Great to see a lot of passion around the topic in general!
2 years, 8 months ago on Exactly How Screwed Is PayPal? (Hint: Very)
@KarlZimmerman @chood531 Yes. I think apartment.com comparables aren't all that helpful. The Bay Area is a very big place and has some pretty wild swings. You can live across the Bay in Oakland with a 15 minute BART ride and cut your rent in half if you're so inclined. You're still in the "heart" of the action though. In my case I was looking for an established neighborhood with good schools (vs SOMA)
2 years, 10 months ago on The Good, the Bad, and the Ugly of Building a Company in Austin
I looked to move to Austin before finally settling upon Raleigh/Durham. I'd spent 10 years in the Bay Area and 6 in Boston. In the end I felt like Austin was in a really tough predicament if you were weighing up a move/relocation there. It struck me that it was about "80%" of the Bay Area. Housing was cheaper but not much cheaper, traffic was better but not much better, weather was good but summers were suffocating. Airport was definitely a limiting factor. In the end I determined "I might as well spend the "20%" extra and go back to the Bay Area where there's double the opportunity." Not that I'm down on Austin. I think what happens is in 5 or 10 more years Austin turns the corner and the opportunity catches up with the "Cost of living" equation and evens them out.
@alanhuynh You make a lot of good points Alan. I think the argument that Airbnb is "special" and that alone means it should be treated differently is pretty weak and likely to fail. Airbnb's better option is to argue that they're expanding the net pool of tax $$'s through direct and indirect means. That's the language of this debate - that's my main point.
2 years, 11 months ago on Airbnb Faces Off Against 40-Year Old San Francisco Hotel Laws
I think the problem with this article is it's focused on the wrong location. The "problem" here is that the City relies on those tax dollars to run a wide range of programs.

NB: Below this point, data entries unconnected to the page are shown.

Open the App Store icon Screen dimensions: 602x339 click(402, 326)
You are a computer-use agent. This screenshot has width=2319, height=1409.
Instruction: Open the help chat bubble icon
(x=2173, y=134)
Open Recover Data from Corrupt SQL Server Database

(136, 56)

If it believes that Airbnb is causing a decline in those revenues then it needs to address that issue.
Airbnb may have an interesting new model but don't lose site of the fact that its in the accommodation business. Airbnb may argue that they actually increase the overall market vs just cannabalize the existing one. In which case the overall tax rate for all could be lowered based on this broader aggregated demand.
There may also be a principal from states that passed on taxes for online sales like software for a period of time to encourage the "internets" Airbnb could try that approach.